**Exercise prompt**.
Only lines containing "Step" belong in the answer, each copied from the entries below.

**Data**.
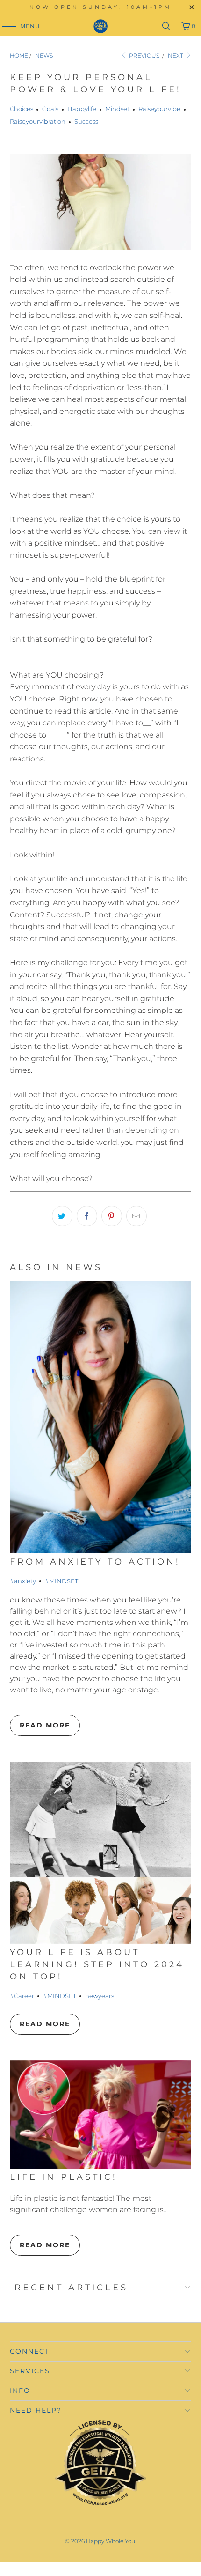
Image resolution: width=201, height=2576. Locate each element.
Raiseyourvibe (159, 108)
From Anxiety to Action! (95, 1561)
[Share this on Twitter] (62, 1216)
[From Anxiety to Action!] (101, 1417)
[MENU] (5, 26)
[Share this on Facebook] (87, 1216)
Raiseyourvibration (37, 121)
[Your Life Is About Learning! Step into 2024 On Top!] (101, 1853)
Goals (50, 108)
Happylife (81, 108)
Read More (45, 1725)
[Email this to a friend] (136, 1216)
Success (86, 121)
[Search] (166, 26)
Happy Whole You (110, 2541)
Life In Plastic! (63, 2177)
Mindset (117, 108)
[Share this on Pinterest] (111, 1216)
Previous (143, 55)
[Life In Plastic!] (101, 2114)
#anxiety (23, 1581)
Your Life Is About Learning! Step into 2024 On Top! (97, 1964)
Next (176, 55)
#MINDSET (61, 1581)
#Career (22, 1996)
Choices (21, 108)
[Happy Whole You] (100, 26)
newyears (99, 1996)
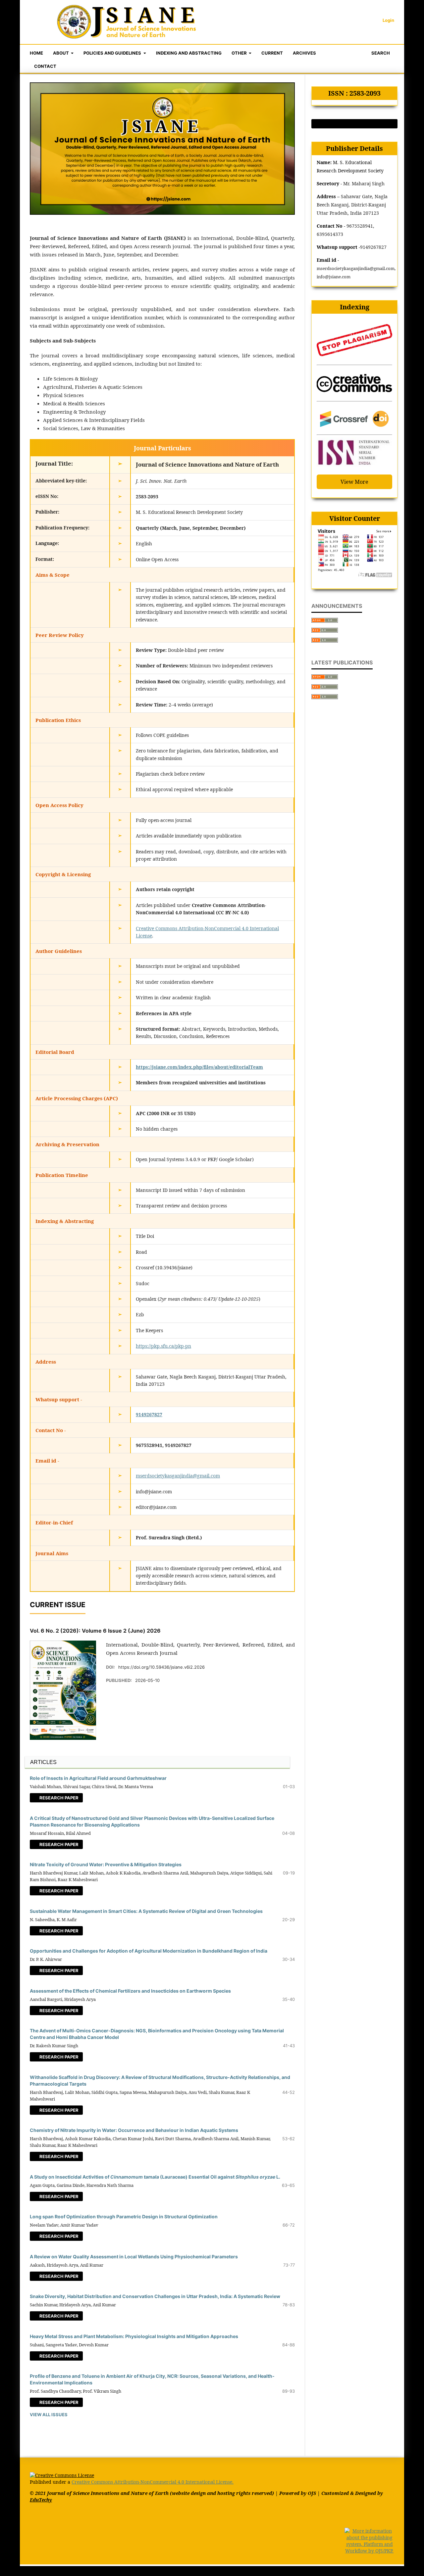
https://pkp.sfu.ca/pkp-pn (163, 1346)
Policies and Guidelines (112, 53)
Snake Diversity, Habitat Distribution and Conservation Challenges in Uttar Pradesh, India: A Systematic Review (155, 2296)
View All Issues (49, 2414)
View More (354, 481)
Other (240, 53)
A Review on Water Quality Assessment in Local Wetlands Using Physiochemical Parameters (134, 2256)
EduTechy (41, 2500)
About (61, 53)
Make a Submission (354, 123)
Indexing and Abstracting (189, 53)
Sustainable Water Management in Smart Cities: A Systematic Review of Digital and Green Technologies (146, 1911)
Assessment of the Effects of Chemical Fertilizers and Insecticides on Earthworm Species (130, 1991)
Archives (304, 53)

**Exercise response**.
[Your Life Is About Learning! Step into 2024 On Top!] (101, 1853)
Your Life Is About Learning! Step into 2024 On Top! (97, 1964)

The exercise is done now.